Van Horn said the group means no disrespect to the other candidates.

“It’s not like we are running against folks,” she said. “We are running for ideas.”

Van Horn said her group of about 20 got started about a year ago after hearing about Harvard Forward, a group of young alumni there who got four candidates on the university’s board of overseers.

Decades ago, Harvard alumni also got involved when they were trying to persuade the board to divest from South African holding companies because of apartheid. They successfully got Archbishop Desmond Tutu, who had received an honorary Harvard degree, on the board.

Nathán Goldberg Crenier, a 2018 Harvard graduate who participated in the more recent campaign, said his group’s work came amid a larger movement at Harvard to push for fossil-fuel divestment, including students taking over the football field during halftime of the Harvard-Yale game in 2019. Harvard said last year it would not invest in fossil fuels, a major victory for activists, given Harvard’s prominence and large endowment, exceeding $53 billion last fall.

“We’re proud to have been a part of that confluence of events,” said Goldberg Crenier.

At Penn State, students sought candidates via word of mouth, recruited them to apply, and then created a selection committee with representatives from various organizations. Candidates still have to get 250 signatures of alumni to get on the ballot. The Penn State Forward students said they don’t anticipate any problems getting those signatures.

• • •

Return the passage of the article on alumni board campaigns word for word, from "Nathán Goldberg Crenier, a" to "said Goldberg Crenier.".

• • •

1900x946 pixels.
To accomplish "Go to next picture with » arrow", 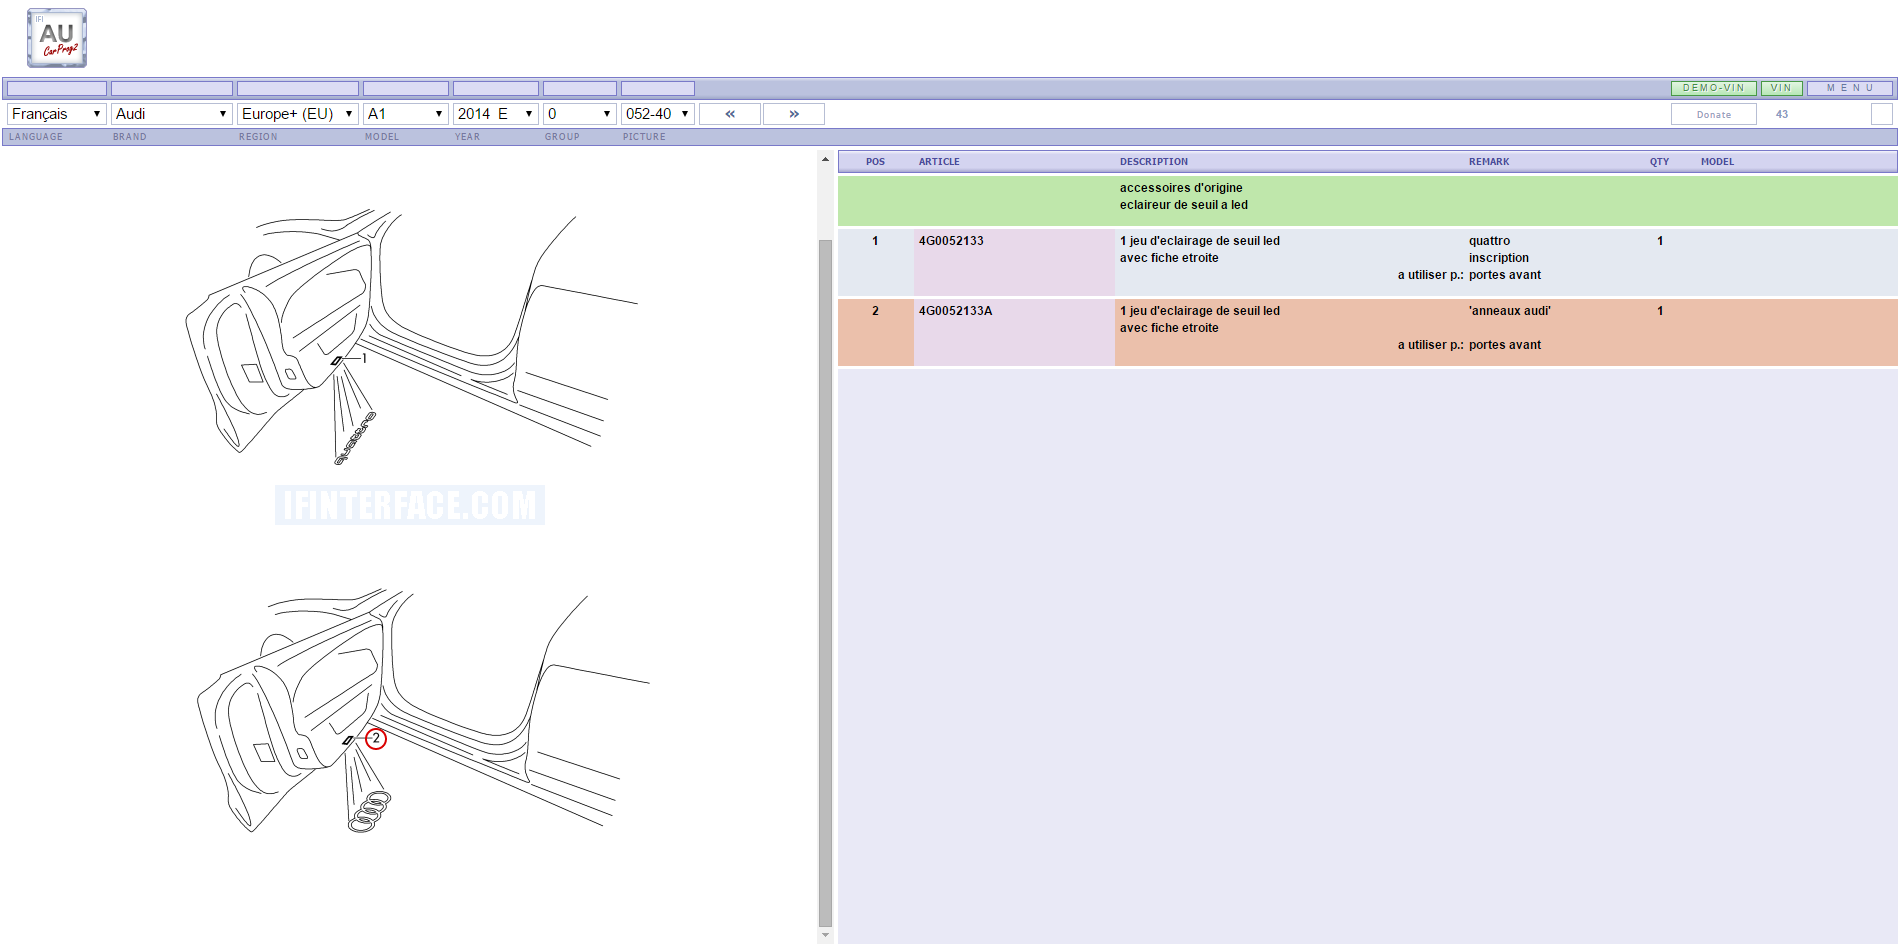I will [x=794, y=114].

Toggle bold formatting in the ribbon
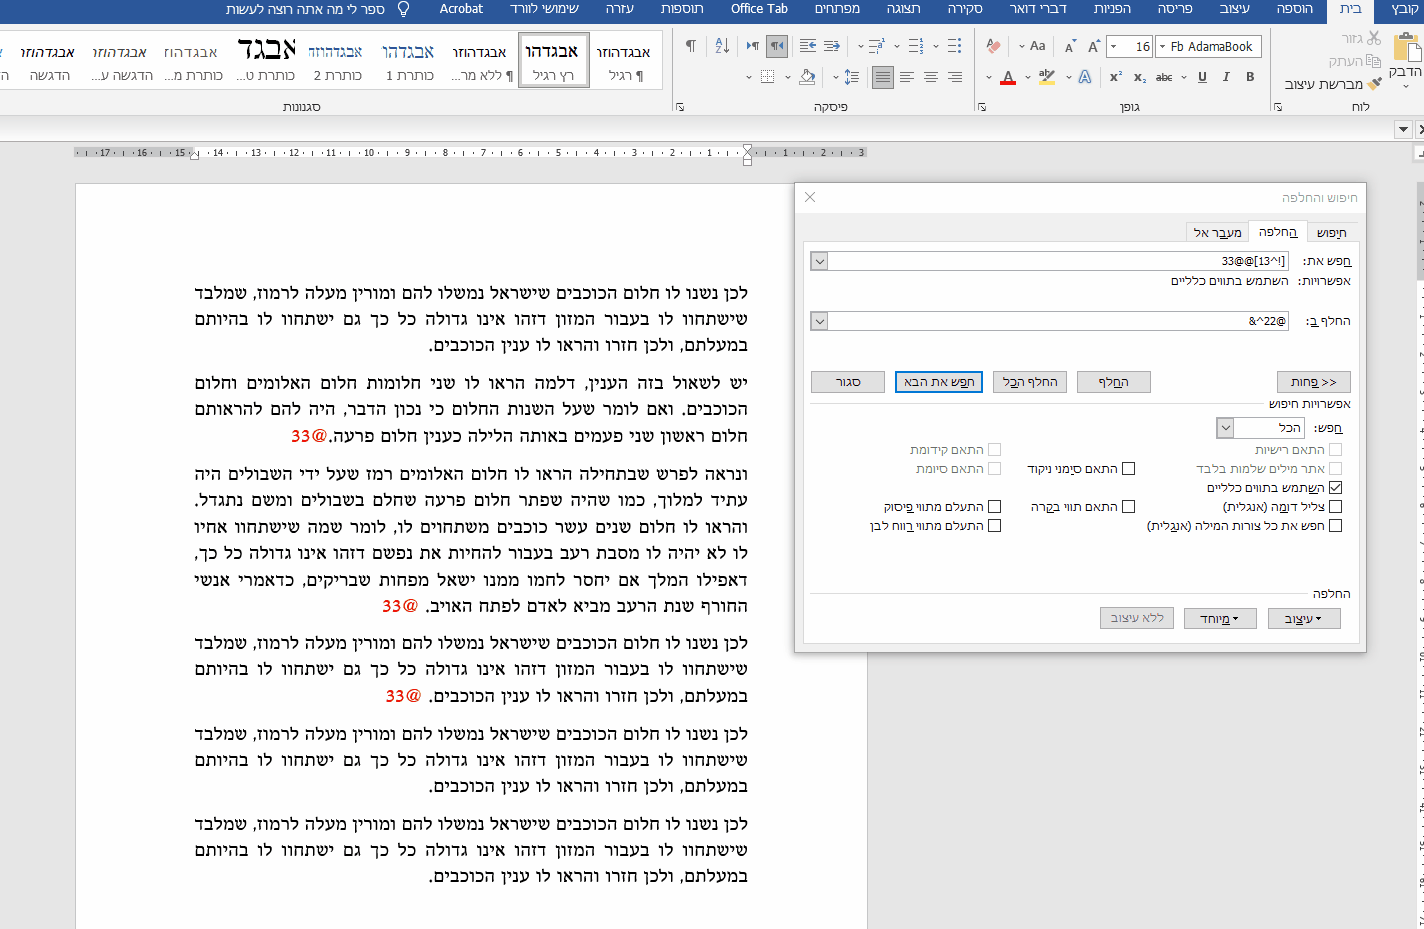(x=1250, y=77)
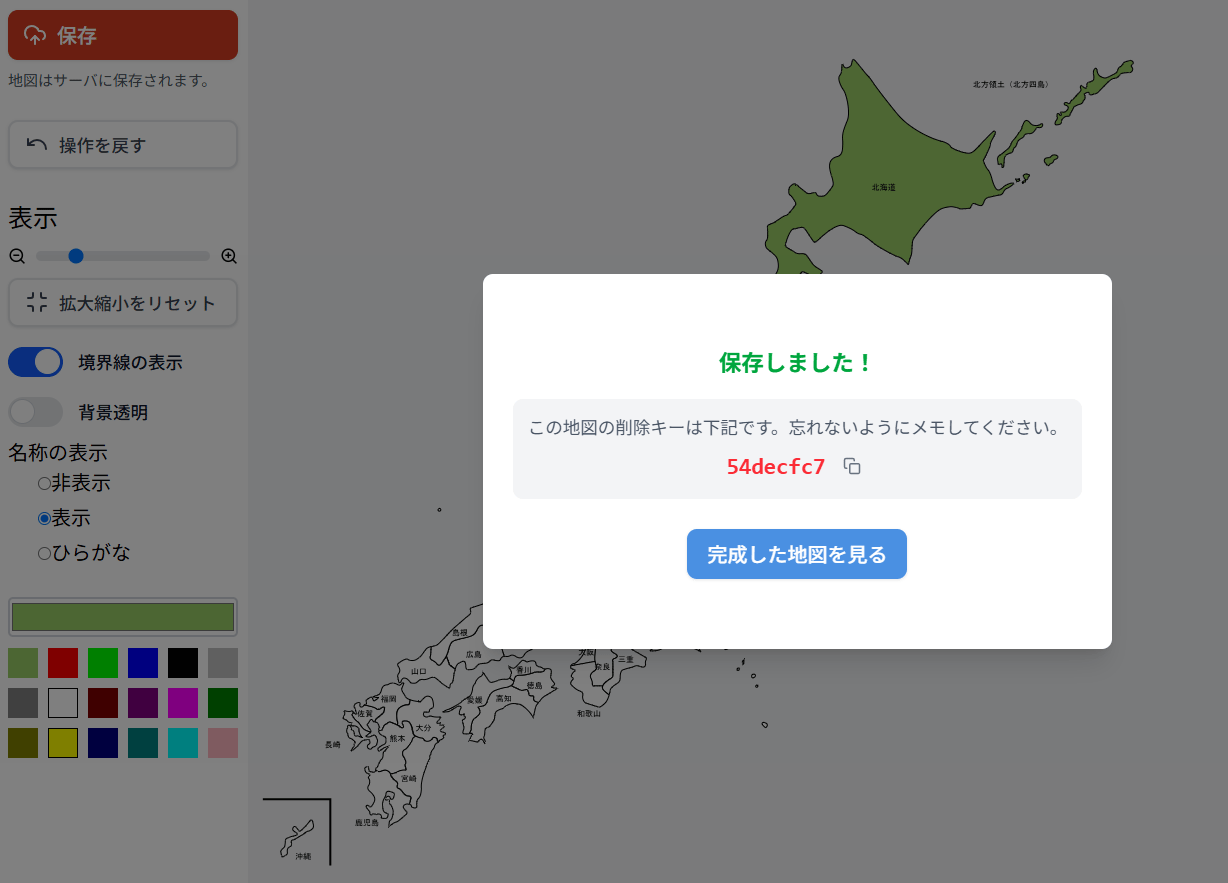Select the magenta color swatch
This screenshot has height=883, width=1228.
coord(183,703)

• • •

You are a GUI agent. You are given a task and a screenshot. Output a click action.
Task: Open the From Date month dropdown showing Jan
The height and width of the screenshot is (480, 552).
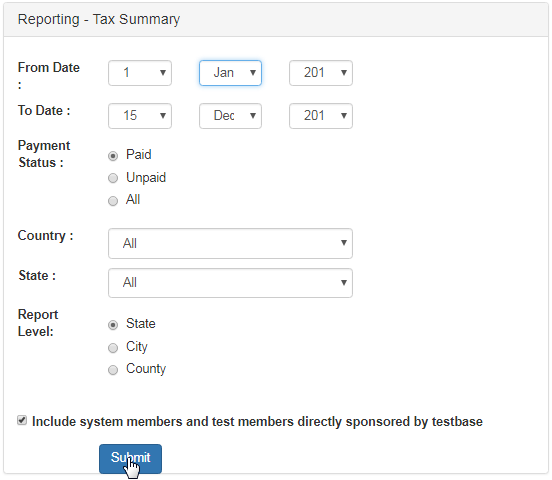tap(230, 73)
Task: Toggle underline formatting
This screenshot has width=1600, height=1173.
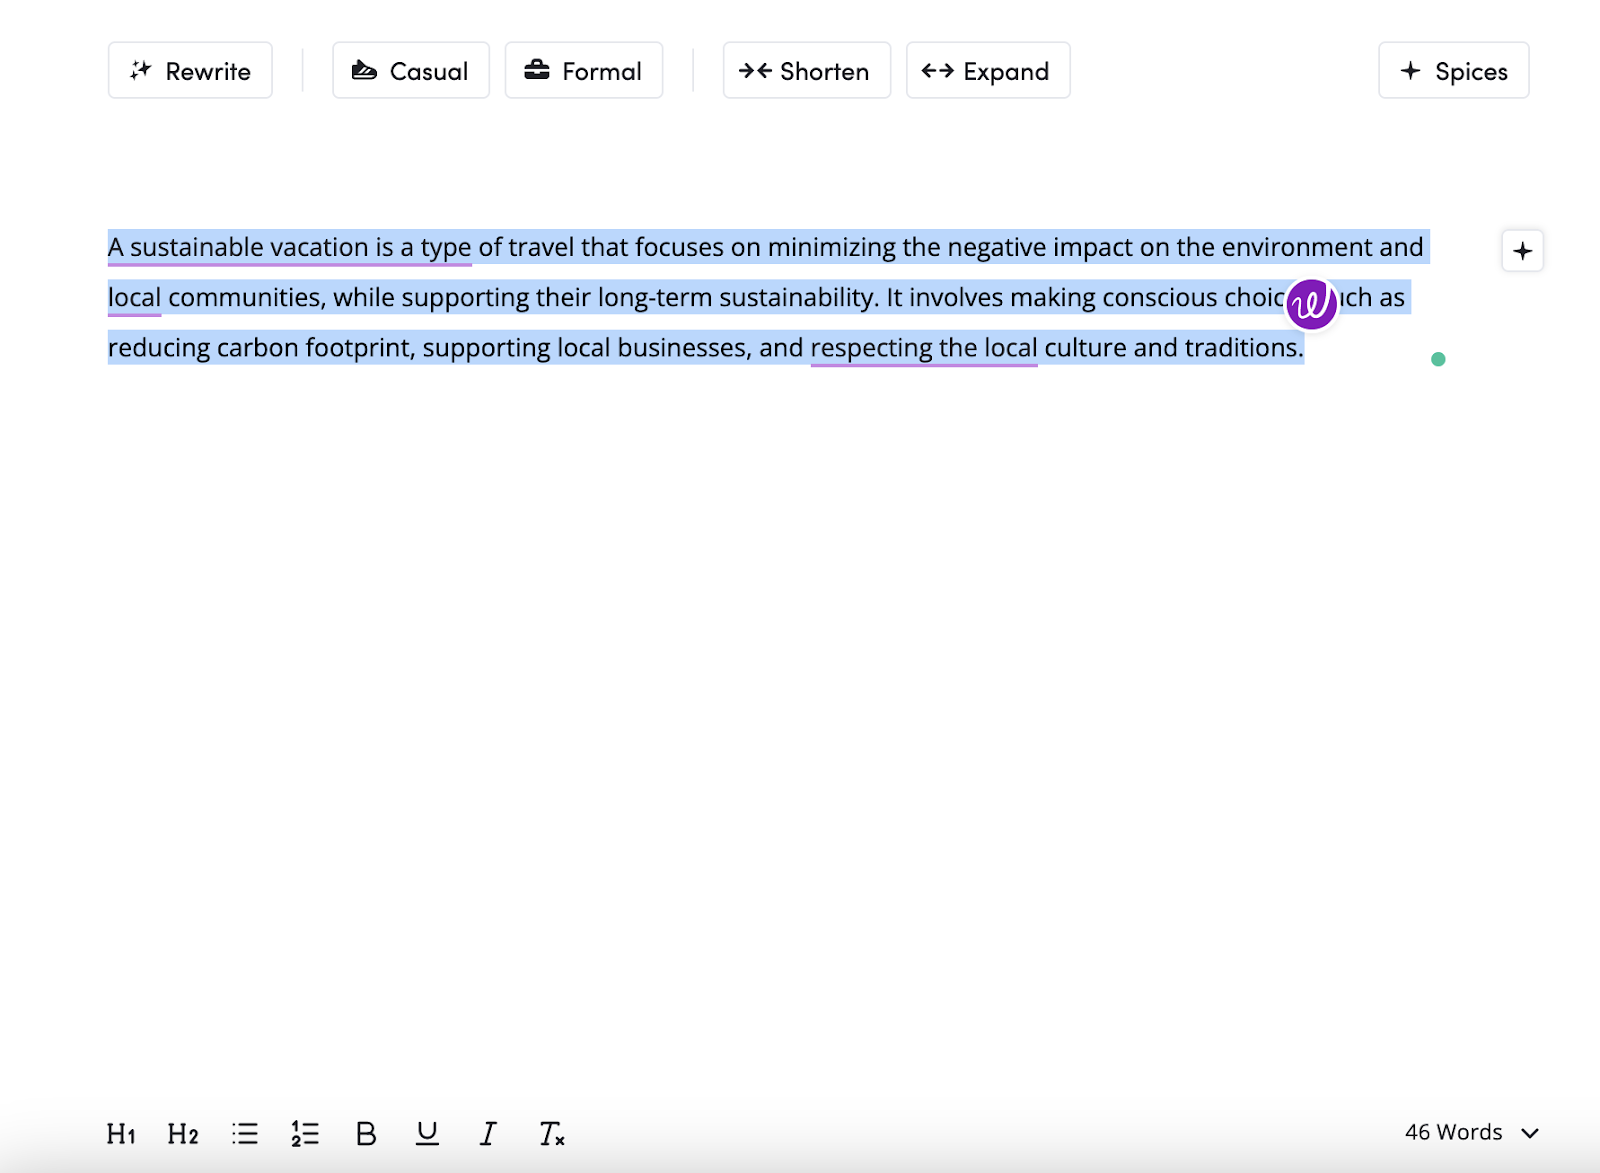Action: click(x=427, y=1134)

• • •

Solved problem -
Nathán Goldberg Crenier, a 2018 Harvard graduate who participated in the more recent campaign, said his group’s work came amid a larger movement at Harvard to push for fossil-fuel divestment, including students taking over the football field during halftime of the Harvard-Yale game in 2019. Harvard said last year it would not invest in fossil fuels, a major victory for activists, given Harvard’s prominence and large endowment, exceeding $53 billion last fall.

“We’re proud to have been a part of that confluence of events,” said Goldberg Crenier.